Stuart stared at her. She was blushing and there was a sort of terror in her eyes. He had all the power in this situation and he didn’t want it.

“No,” he said.

“You just wanted to hang out?”

He shrugged his shoulders. “I was just hoping to not ruin a perfectly good friendship. I thought maybe if we all hung out and you were just, you know, Nurse Peaches from school, we wouldn’t like, feel what happened was a threat. Like the kiss could just be a kiss on a stoop on a confusing night and we could leave it at that.”

“Oh.” Peaches’ face fell. She made as if to take the pie away from him and then put her hands in the pockets of her leather jacket instead. She took a deep, shuddering breath and shook her head. Her blue eyes were glassy and faraway-looking. “I think this was a bad idea,” she said in a flat voice. “I’m gonna go.”

* * *

“Who was it?” Mandy asked when Stuart came back upstairs.

Mandy was on the floor doing crunches, her wet-nailed fingers fanned out behind her head.

“Just the neighbors. Their Full Plate box gave them an extra pie.”

“Twenty soldier jumps,” the voice on her ab workout app instructed.

Stuart put the pie down and watched her. He’d never seen Mandy exercise in his life, and now she was doing military-style core curls with jumps he wasn’t even sure he could attempt without spraining something.

“Whew. That felt good.” She took a sip of whatever green juice she was drinking and smiled coyly. “I have a surprise for you.”

“What is it?” Stuart asked.

Mandy jogged in place and took another sip of juice. “I’m thinking about modeling again.”

Stuart removed the quiche from the oven and cut it in sixths.

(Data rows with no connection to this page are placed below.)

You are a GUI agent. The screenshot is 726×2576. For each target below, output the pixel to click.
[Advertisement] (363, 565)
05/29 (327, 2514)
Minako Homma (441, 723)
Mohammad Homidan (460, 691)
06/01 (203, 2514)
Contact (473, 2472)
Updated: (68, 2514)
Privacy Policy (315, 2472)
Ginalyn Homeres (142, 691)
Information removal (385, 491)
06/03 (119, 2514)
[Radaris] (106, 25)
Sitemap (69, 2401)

Mandy had been cooking the most awesome food lately. “Seriously? Shouldn’t you check with Dr. Goldberg first?”

Chapter 19

“We want it to look realistic,” Elizabeth had instructed. “Don’t just scatter the body parts clean. We need dirt and leaves on them. Blood. It needs to look authentic. You’re not used to this sort of risk, but authenticity requires risk. Just don’t get arrested.”

What sort of “authenticity” were they going for? Tupper wanted to ask, but didn’t. She might question his ability to collaborate.

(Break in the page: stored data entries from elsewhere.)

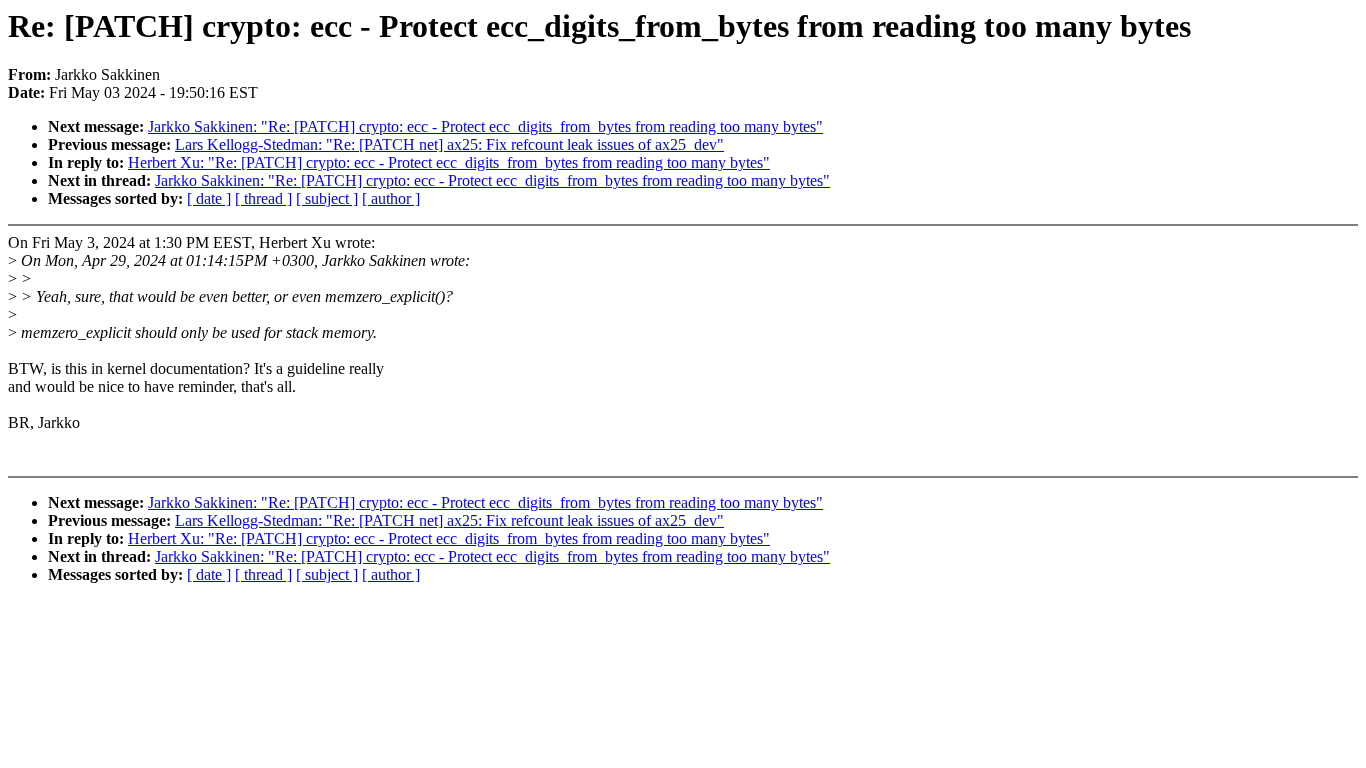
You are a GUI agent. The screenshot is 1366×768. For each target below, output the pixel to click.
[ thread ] (263, 198)
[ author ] (391, 198)
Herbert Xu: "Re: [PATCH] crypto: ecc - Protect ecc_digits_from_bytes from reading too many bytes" (449, 162)
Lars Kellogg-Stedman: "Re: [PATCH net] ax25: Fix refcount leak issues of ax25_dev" (449, 144)
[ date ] (209, 198)
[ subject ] (327, 198)
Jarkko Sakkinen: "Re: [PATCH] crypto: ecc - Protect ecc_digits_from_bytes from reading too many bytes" (485, 126)
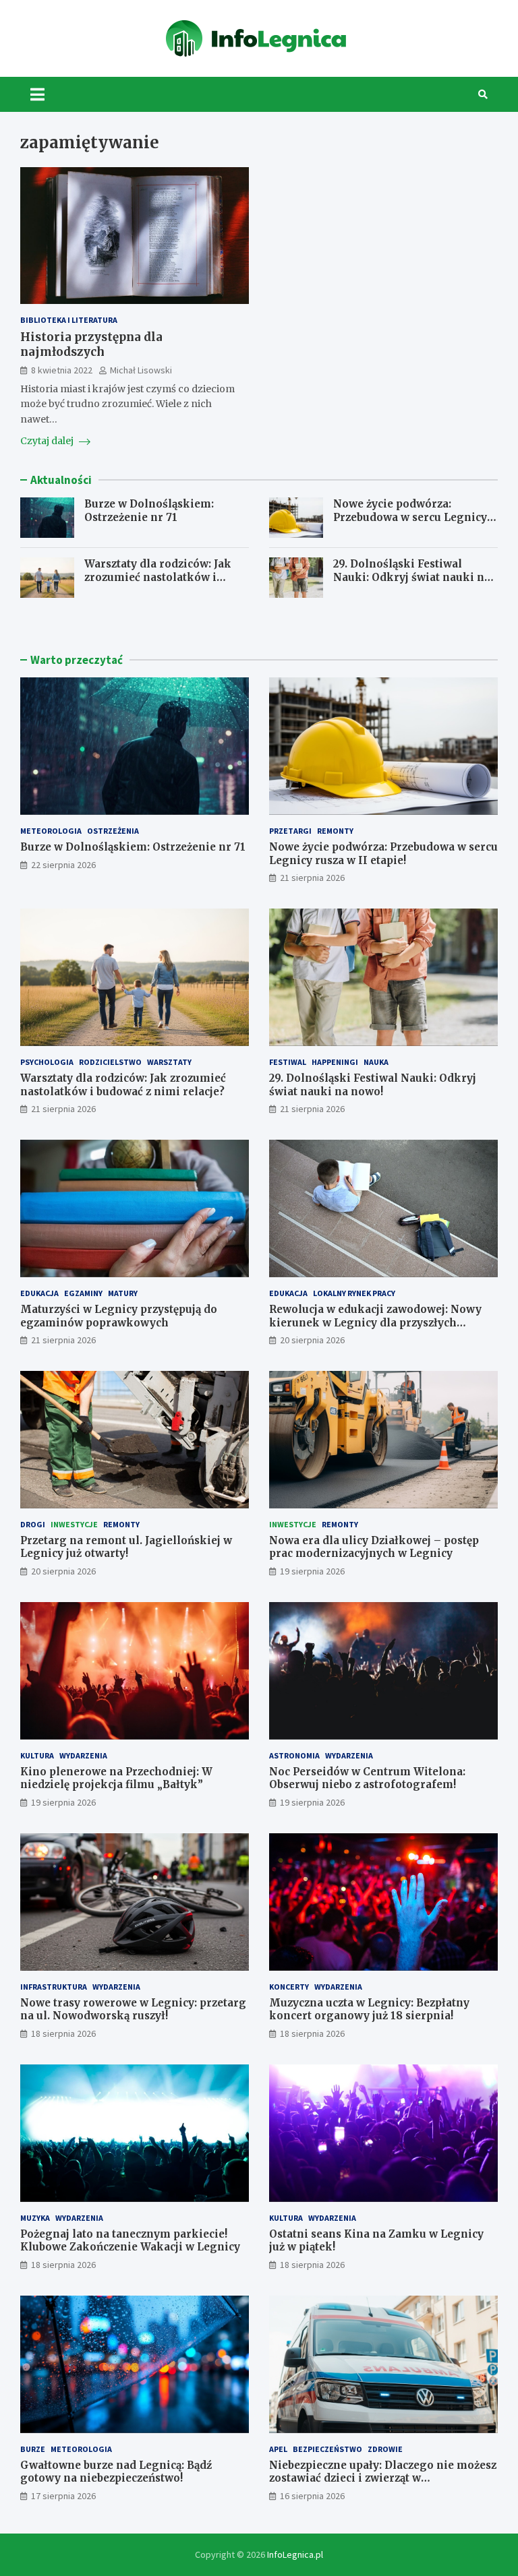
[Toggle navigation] (37, 94)
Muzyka (35, 2218)
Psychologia (47, 1062)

Elizabeth was reluctant to leave the house in case the MacArthur people called again. She was certain she’d already missed several of their calls while they were at Tupper’s warehouse in Red Hook, collecting more limbs. Over the years he’d amassed a huge selection of human forms. They were all experimental, all failed designs, but they were perfect for their collaboration, which Elizabeth had decided to call The Hunt.

There were people in the park—a couple of teenagers horsing around on the swings, a man with a toddler on the baby slide, two guys shooting baskets—but Tupper paid no attention to them. Whistling, he rolled a pale white calf with foot attached in the mulchy dirt beneath a hedgerow and left the foot displayed, as if the rest of the body might be hidden somewhere beneath the branches. Next, he knelt down in a pile of dried leaves adjacent to the tennis court and removed the canvas pack from his back. Inside was the torso from one of his oldest fabrications: “Friend.” It was supposed to sit in your house and keep you company in an unthreatening, undemanding way. It wasn’t supposed to be cute like a stuffed animal, or needy like a live pet; it was supposed to be human-ish. The skin was a sort of brownish gray, like the color of a mouse, and had dimpled with age. With its featureless, hairless head and rigid limbs hacked off, Friend looked like a target for shooting practice.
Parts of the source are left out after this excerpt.